A charge of 1st degree murder has been filed against 24-year-old Cristhian Bahena Rivera. If convicted, the charge carries a mandatory sentence of life in prison.
Investigators say they used surveillance video in tracking down Rivera. The video showed Tibbetts jogging in a rural area near her hometown of Brooklyn as well as Rivera's car.
Police had searched the area but noted her body was found in a field, covered with corn stalks.
Updated: 3:55 p.m. August 21, 2018
MONTEZUMA, Iowa (AP) — Authorities say they are holding a suspect in the death of Iowa college student Mollie Tibbetts, and he is being held on a federal immigration detainer.
Mitch Mortvedt, an assistant director of the state Division of Criminal Investigations, says Tuesday that authorities are holding a suspect and will release more details during a 4 p.m. news conference.
Earlier Tuesday, investigators announced a body believed to be Tibbetts was found in rural Poweshiek County.
Tibbetts, a 20-year-old student at the University of Iowa, has been missing since July 18.
Posted: 8:21 a.m. August 21, 2018
(CBSNews) -- CBS News has learned that Iowa college student Mollie Tibbetts has been found dead, just over a month after she was reported missing.

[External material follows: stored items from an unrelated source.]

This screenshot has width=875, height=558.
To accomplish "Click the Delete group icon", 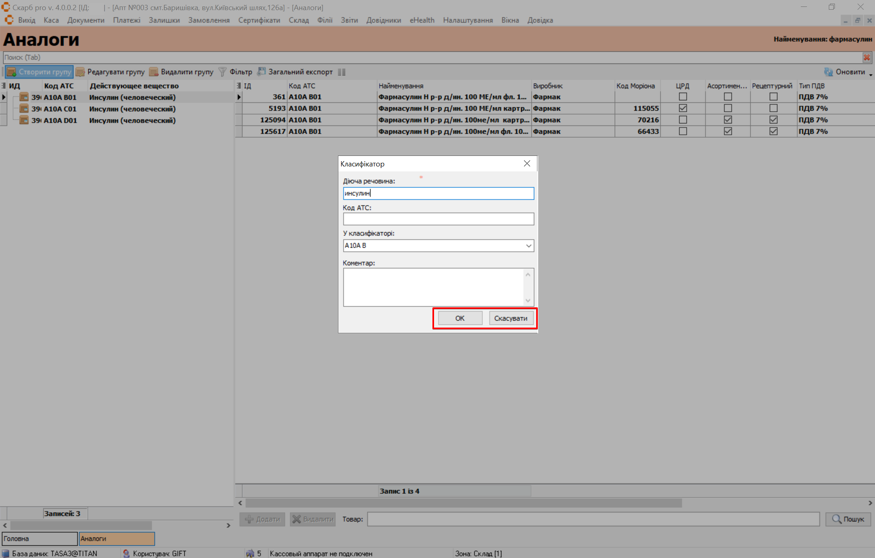I will coord(154,72).
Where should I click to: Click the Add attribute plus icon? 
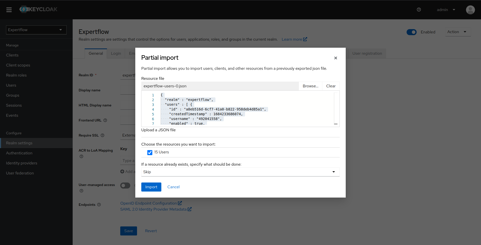(123, 171)
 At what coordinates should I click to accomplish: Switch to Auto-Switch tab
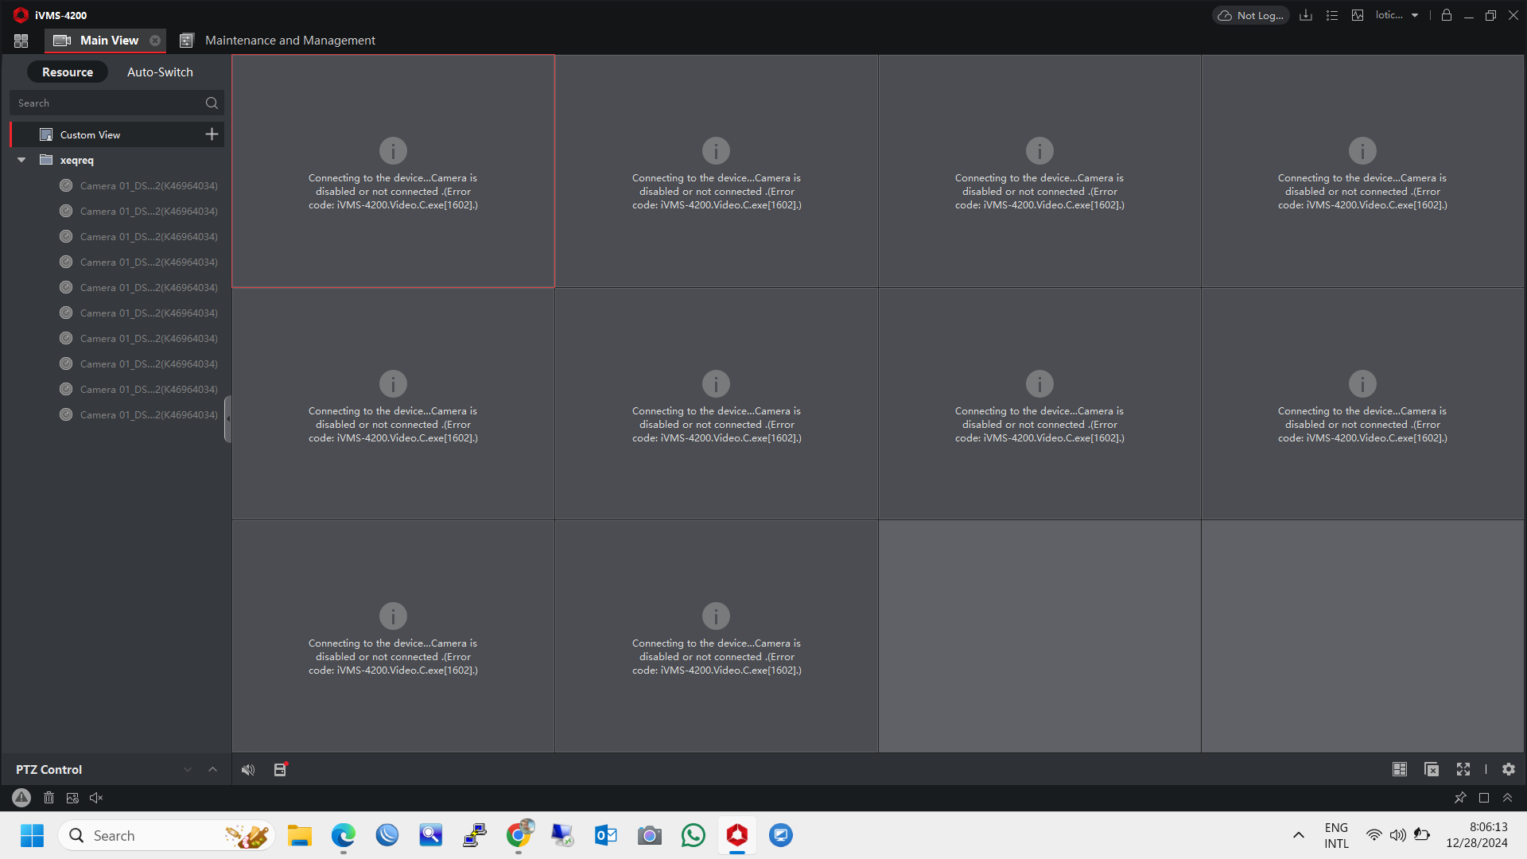[160, 72]
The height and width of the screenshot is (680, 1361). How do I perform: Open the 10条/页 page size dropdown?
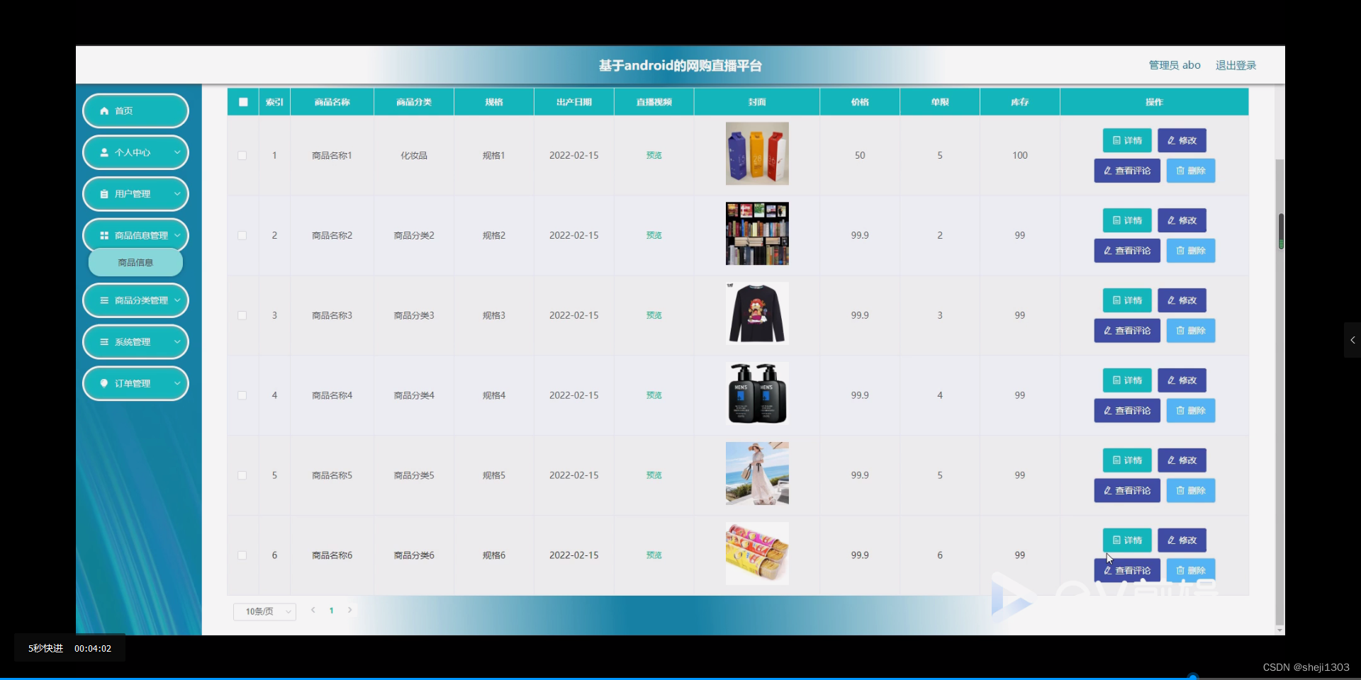pos(264,611)
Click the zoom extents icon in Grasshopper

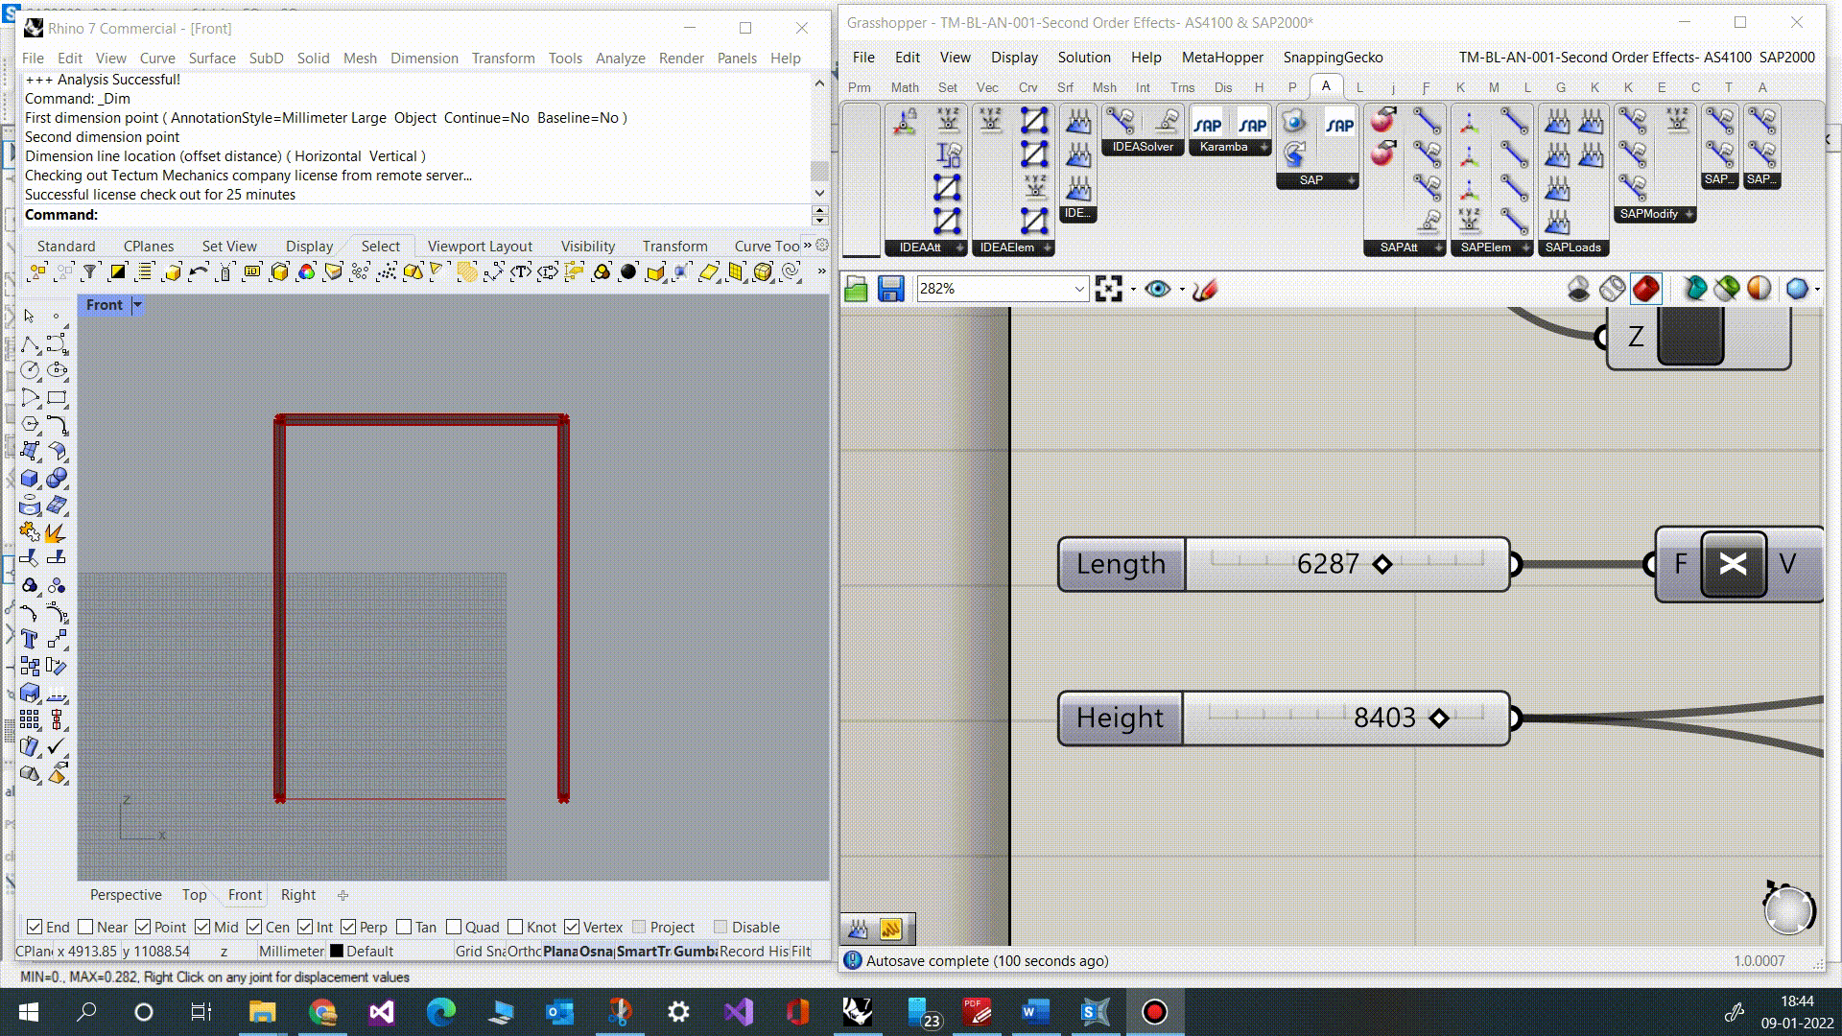click(x=1108, y=289)
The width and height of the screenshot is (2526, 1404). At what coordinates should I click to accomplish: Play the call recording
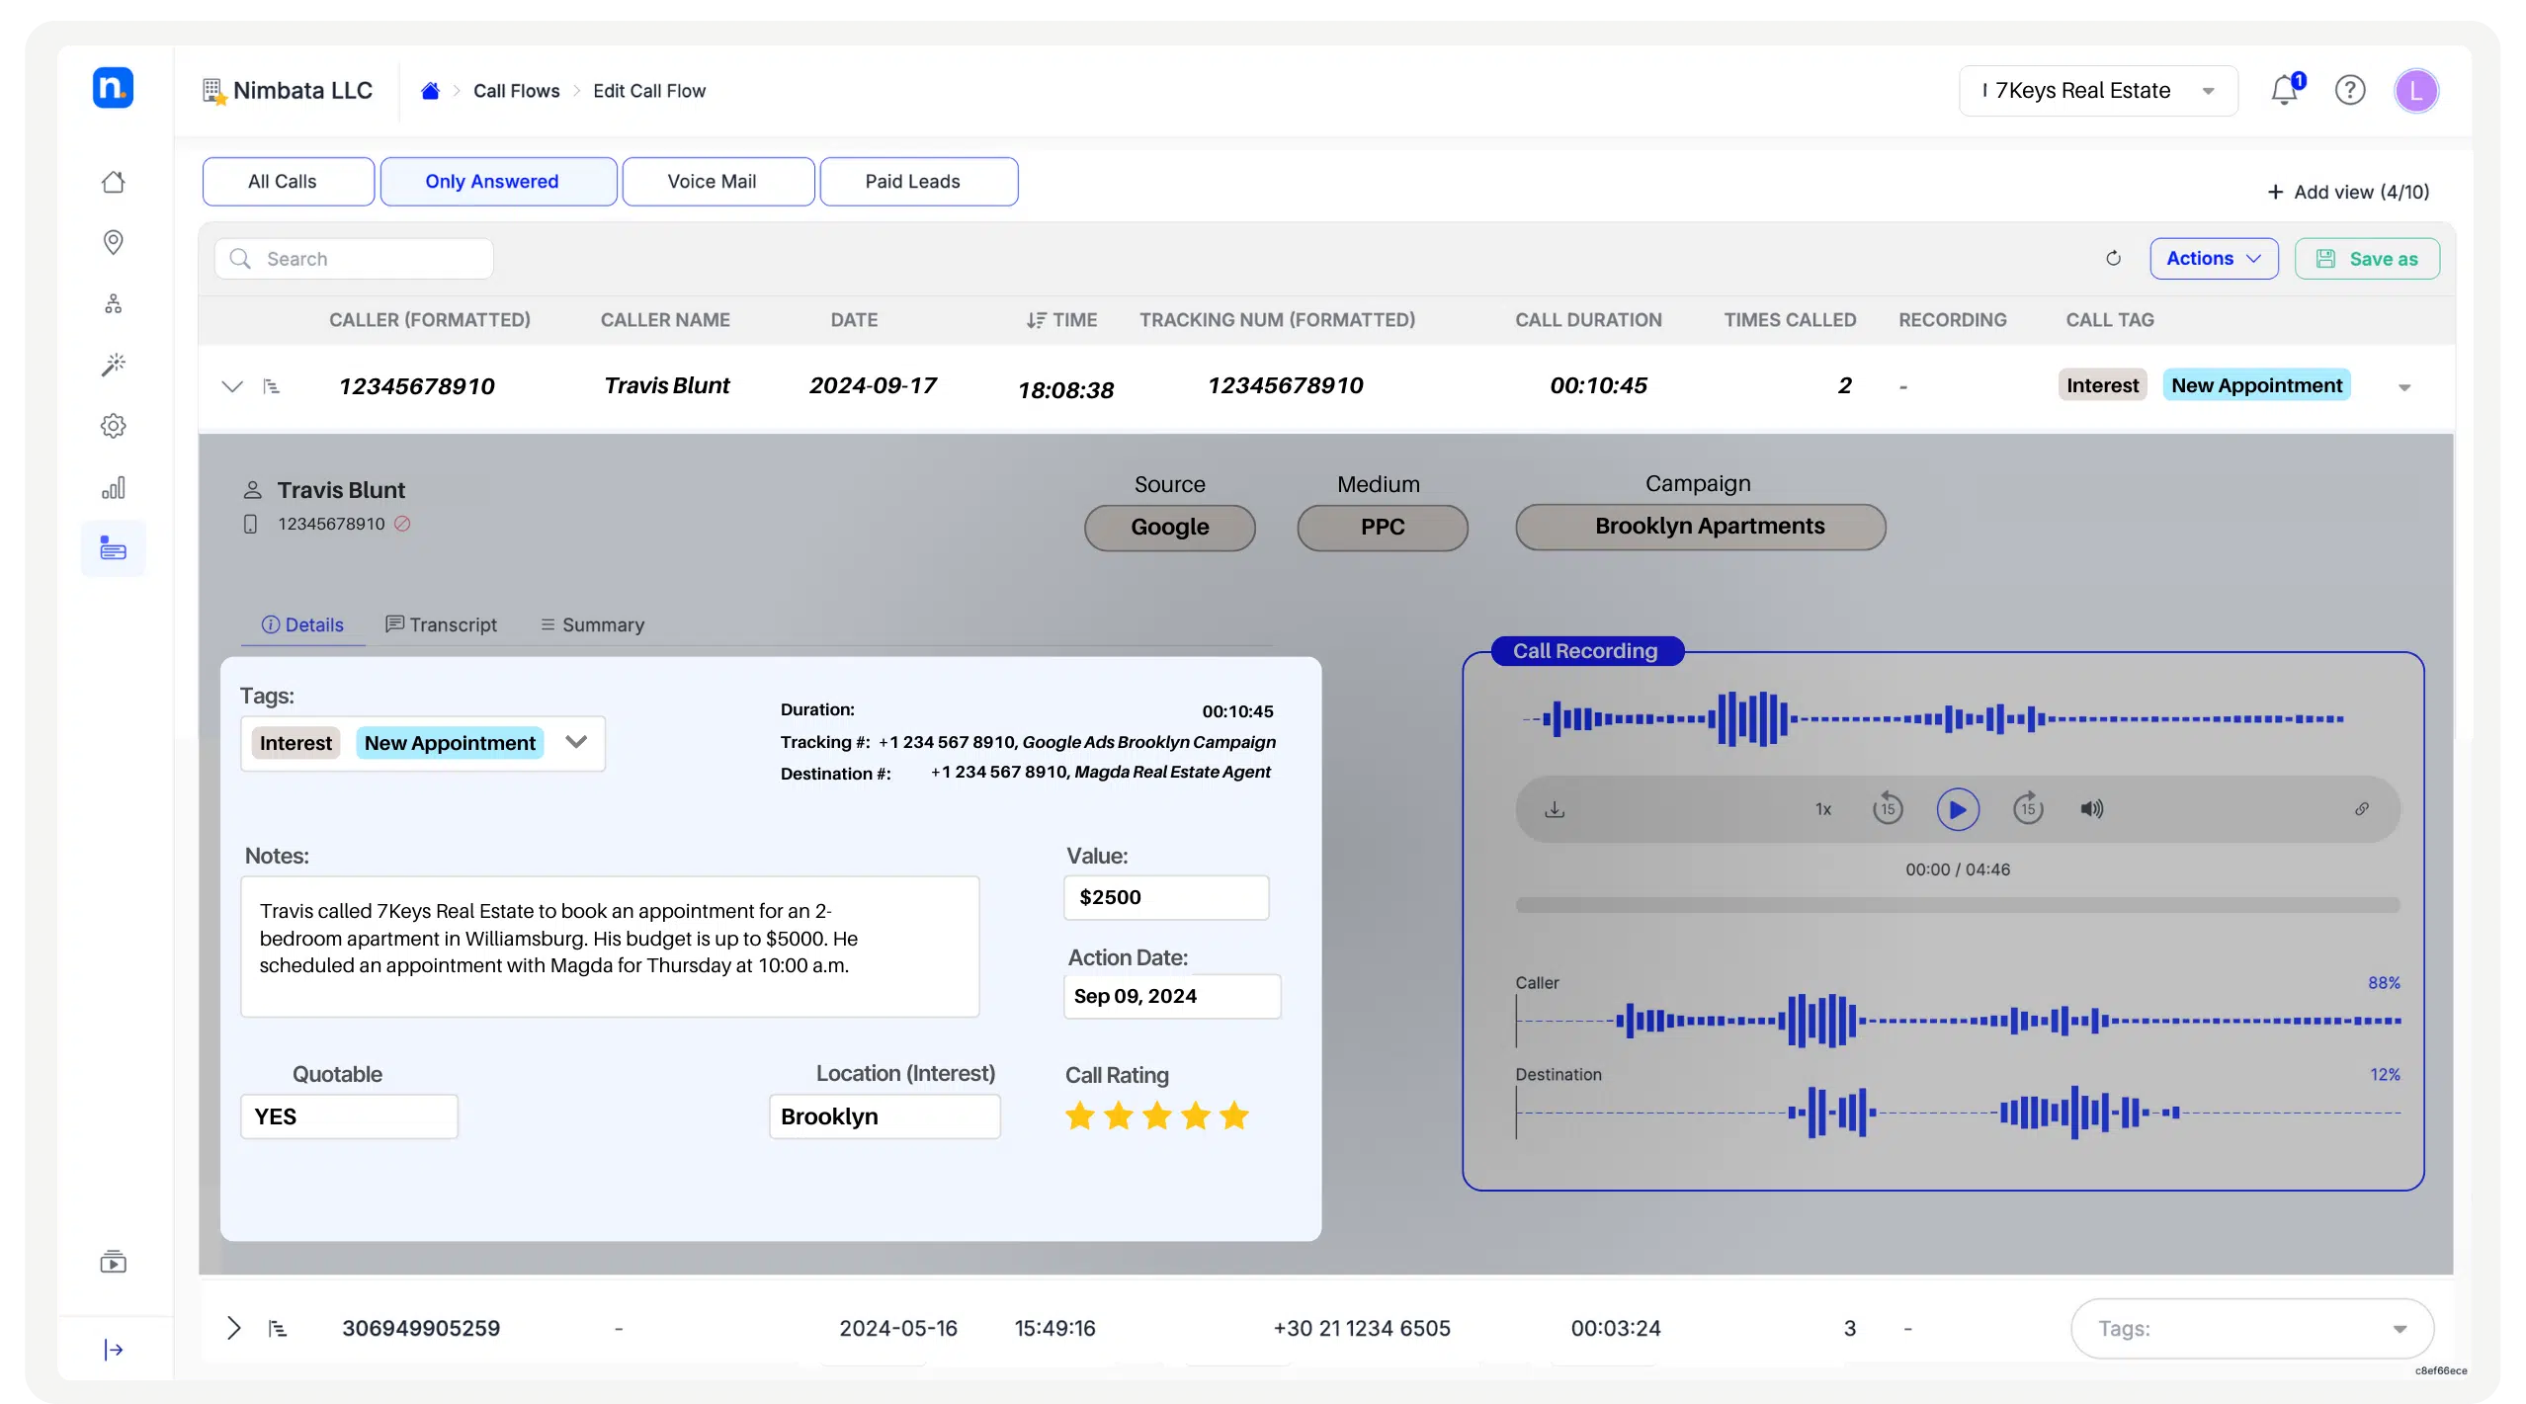(x=1957, y=809)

The 20-year-old was last seen July 18, jogging near her home in the central Iowa town of Brooklyn.
Her family reported her missing the following day when she didn't show up for work. Her disappearance set off a massive investigation and weeks of fruitless searches.
Police have scheduled a news conference for 6 p.m. ET Tuesday to provide an update on the latest developments. So far, no details have been released about where she was found or what the cause of death might be.
Last week, authorities said they were focusing their investigation on five areas in and near Tibbetts' hometown. Those areas reportedly included her boyfriend's home in Brooklyn, a car wash, a truck stop, a farm more than three miles from downtown Brooklyn, and another farm more than six miles away.
In an interview earlier this month, Mollie Tibbetts' father said he believed his daughter may have left willingly with someone she knew.
"I think someone went to the house that Mollie knew or that Mollie trusted and that she left with them willingly," Robert Tibbetts told CBS News correspondent Adriana Diaz. "Now they're in over their head and they don't know what to do."
He says if he could talk to his daughter, he would tell her to "hang on."
"We're gonna come get you," he said. "Everybody's looking."
This is a developing story and will be updated.